Over the course of the play, Red Riding Hood, Cinderella, Jack of "Jack and the Bean Stalk," and "Rapunzel," must all grow up and attain maturity. They come of age as they proceed into the woods of the title and come out sadder and wiser people. But a deeper version of the wood's wisdom does not come until the play's second act. In the first act, all of the characters merely get what they want -- in the second act, the characters must deal with the consequences of getting what they wished for, including power, a prince, riches, a child, and eternal youth.
The true teaching quality of the musical only comes to the forefront in the song, "Children will listen," at the musical's end. Then, the ambiguous figure of the witch counsels the now widowed baker how to raise his motherless child and notes that children learn, not by being dictated to in the form of tales, but through looking at the example of their parent's lives. The witch herself has learned this sad lesson the hard way, in her dealings with her own, now dead, adopted child Rapunzel.
As different as all of the characters and tales are, all characters speak the same words "into the woods," throughout the play, signifying their evolving journey of experience. They must make a journey and take a risk to realize their quest to feed a grandmother, keep a cow named "Milky White," or to engage in the difficult endeavor of having, then raising a child. The four main plots begin in separate 'houses' in the musical's staging. Each character, before he or she enters the drama of the woods, is segmented like the pages or chapters of different storybooks (even though the baker's tale is largely Sondheim's own invention).
But through the tests and quests they embark upon, the characters leave the comfort of their own books and linear constructions of the tales, and take to the woods -- and mesh their voices in the lyrics of the title song, even though many of the characters have their own solo arias. Every time the character speaks words about the woods it is to the same tune, yet with slightly different resonance, as that character is now farther in his or her journey -- both emotionally as well as in terms of the plot. This is perhaps most notable in the punctuating words of the witch. "One midnight gone!" cries the witch at the mid-point of the first act, then sings "It's the last midnight," before she leaves the play. The return to the words and themes of the woods is the only constant of the play. This is because the play is about journeys, not about coming to some final moral conclusion. The woods, unlike the safety of the home, is unpredictable -- not even the witch knows that the spell she weaves to regain her beauty will deprive her of her magic, or that the golden floss first provided by the baker will come from her own beloved, adopted child Rapunzel.

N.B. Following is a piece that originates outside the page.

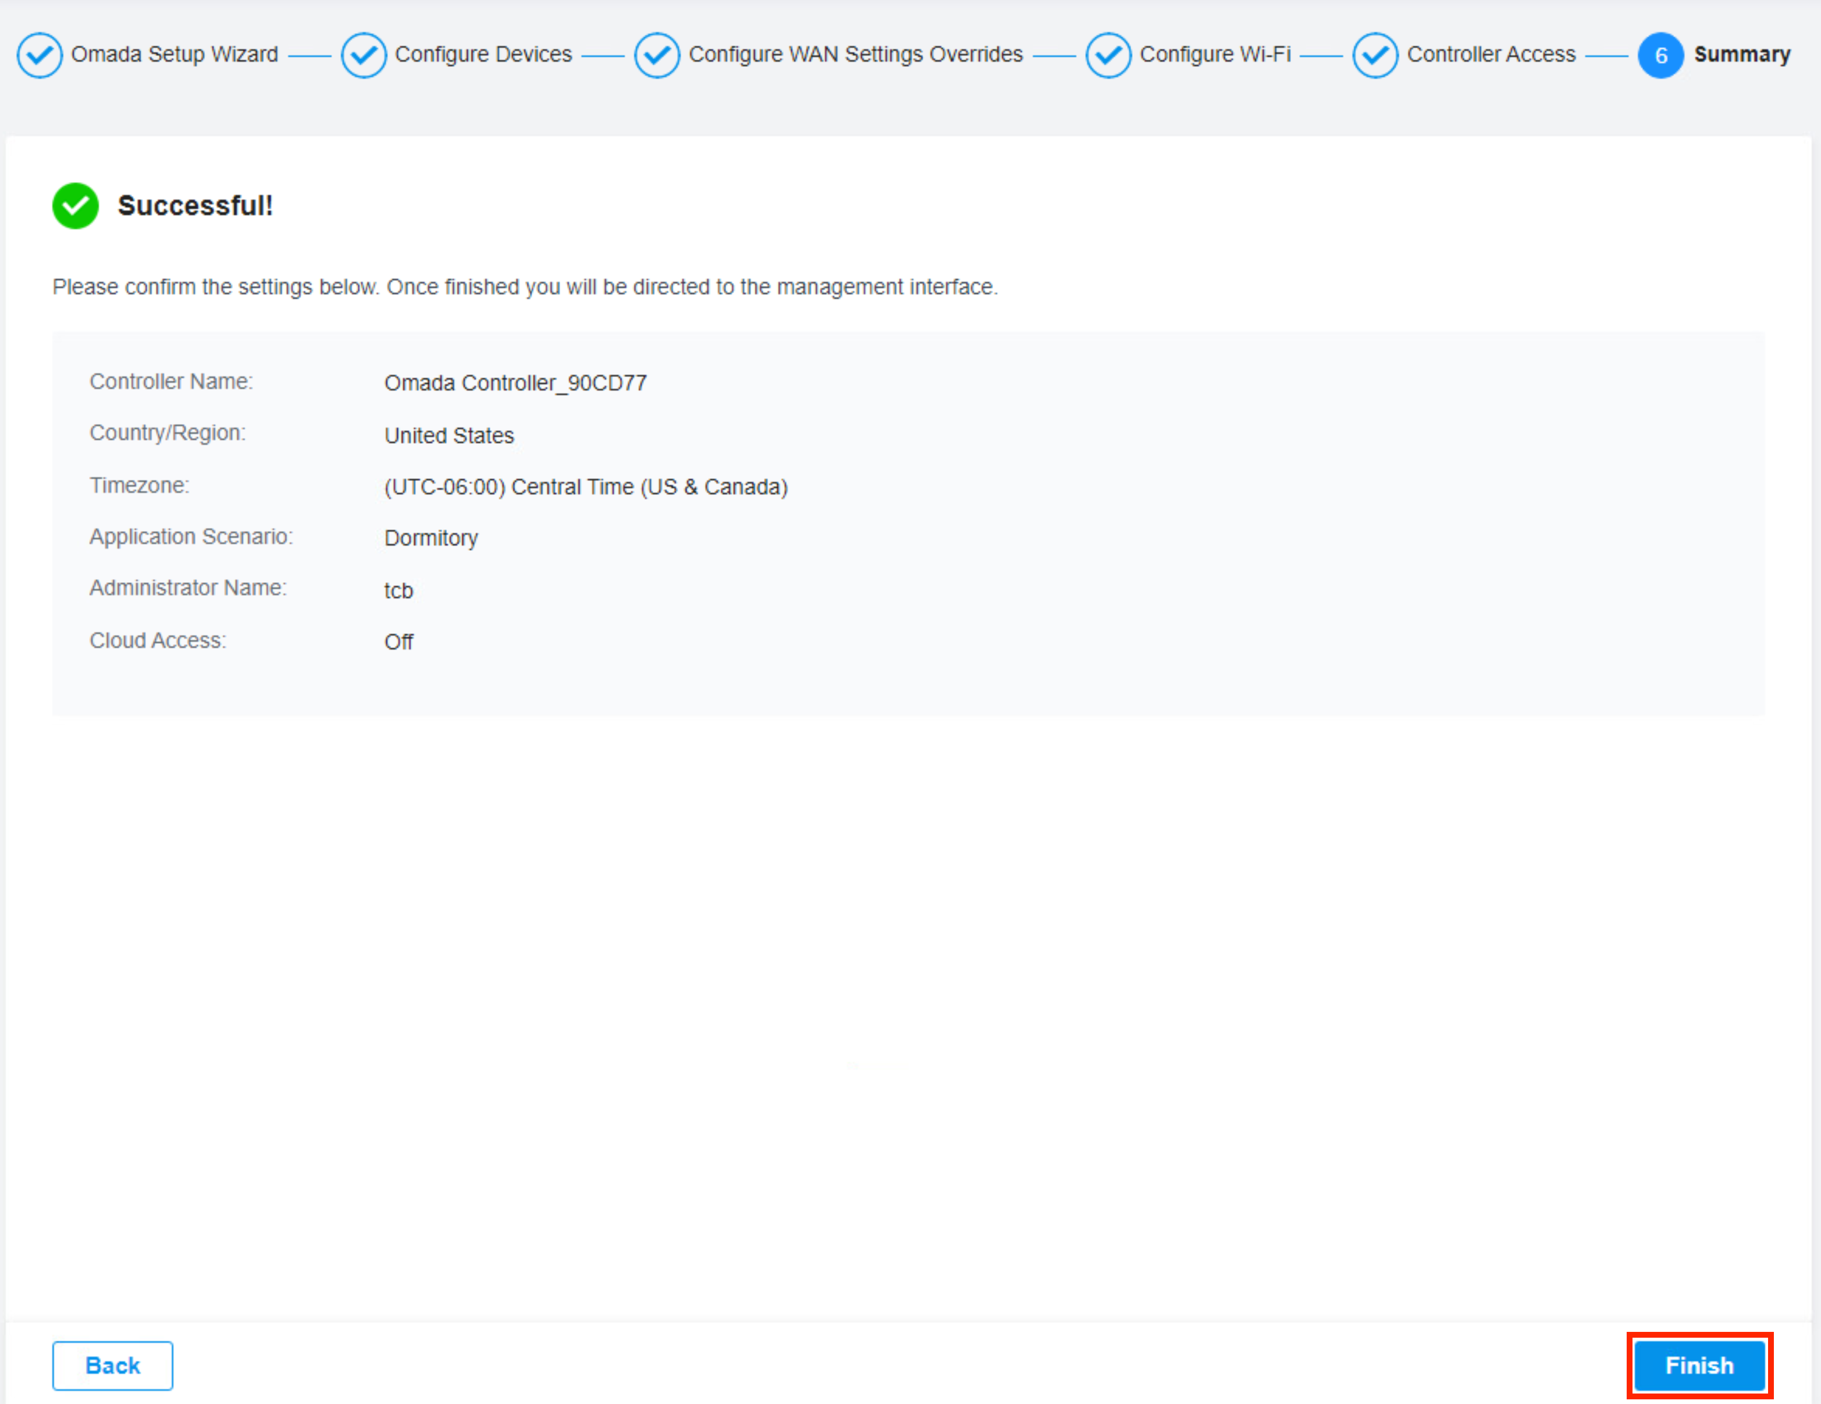Click the Central Time timezone value
Image resolution: width=1821 pixels, height=1404 pixels.
[x=585, y=487]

Interestingly enough, Rapunzel is the one character who never says 'Into the Woods,' and when other characters provide often humorous reflections on what they have learned in the woods, such as Cinderella's maimed sisters note ruefully that "now we're really blind," Rapunzel merely sings meaningless notes. "I only did it because I loved you," says the witch when Rapunzel justly accuses her adoptive mother of overprotecting her in a tower. But unlike traditional fairy tales, in "Into the Woods," love is not enough -- the learning process, rather than the end 'learned' product or tale is what is important.

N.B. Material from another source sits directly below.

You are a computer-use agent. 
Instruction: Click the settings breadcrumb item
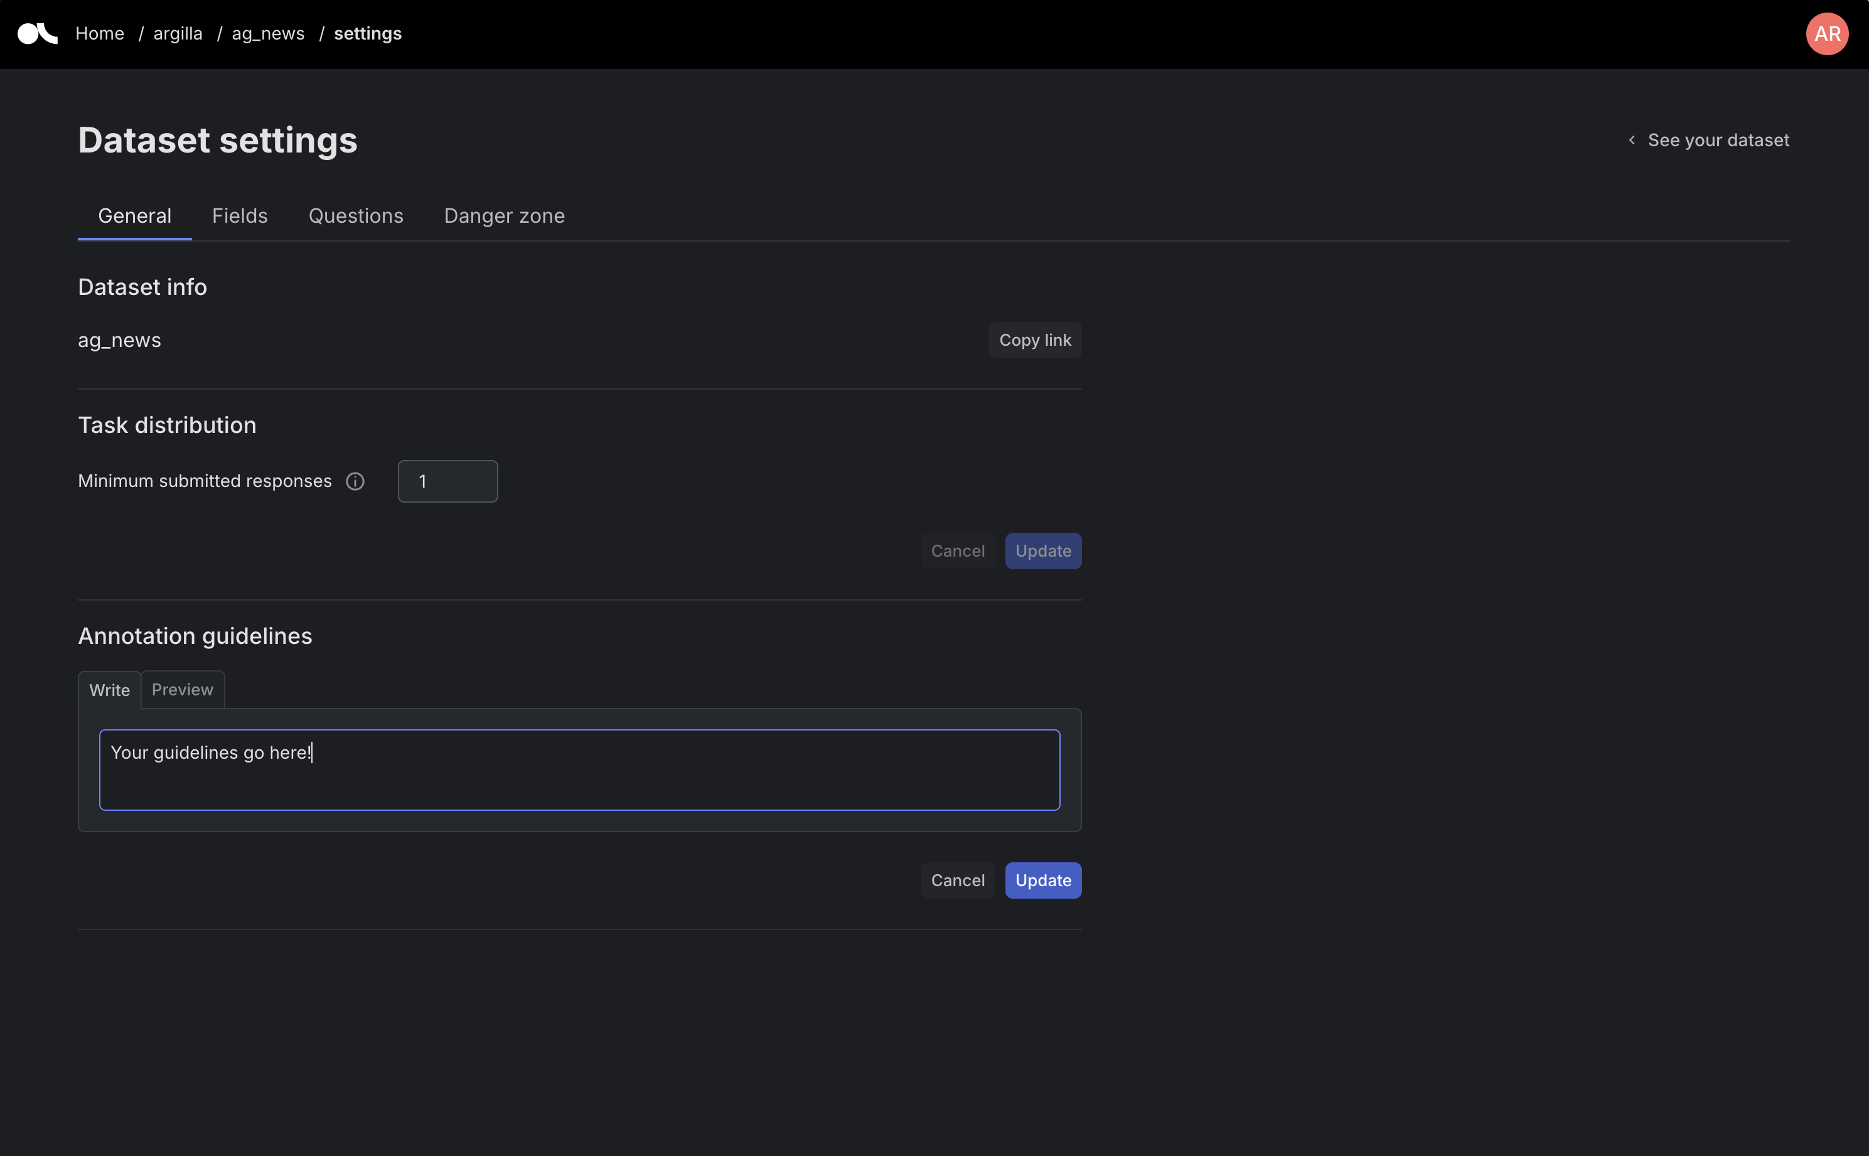tap(368, 34)
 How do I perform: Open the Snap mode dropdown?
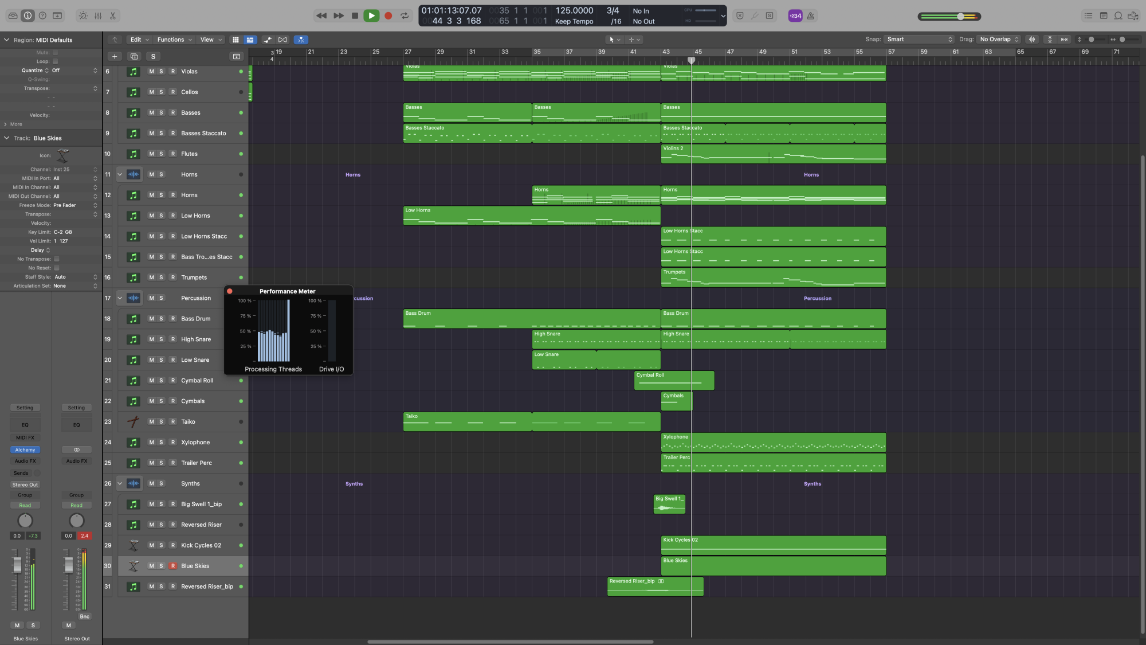coord(919,40)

Unlike the baker's child, Rapunzel dies -- mad, depressed and angry about being unprepared for the woods of her married, childbearing life. The witch casts away the magic beans in the second act she fought so hard for in the first, when she realizes her powers and beauty are meaningless without something to care for in the form of her adopted daughter. The beans that were so important in the first act become meaningless to the witch, literally nothing just beans, even though they began the saga of the baker's childlessness in the first place, after his father stole them from the witch.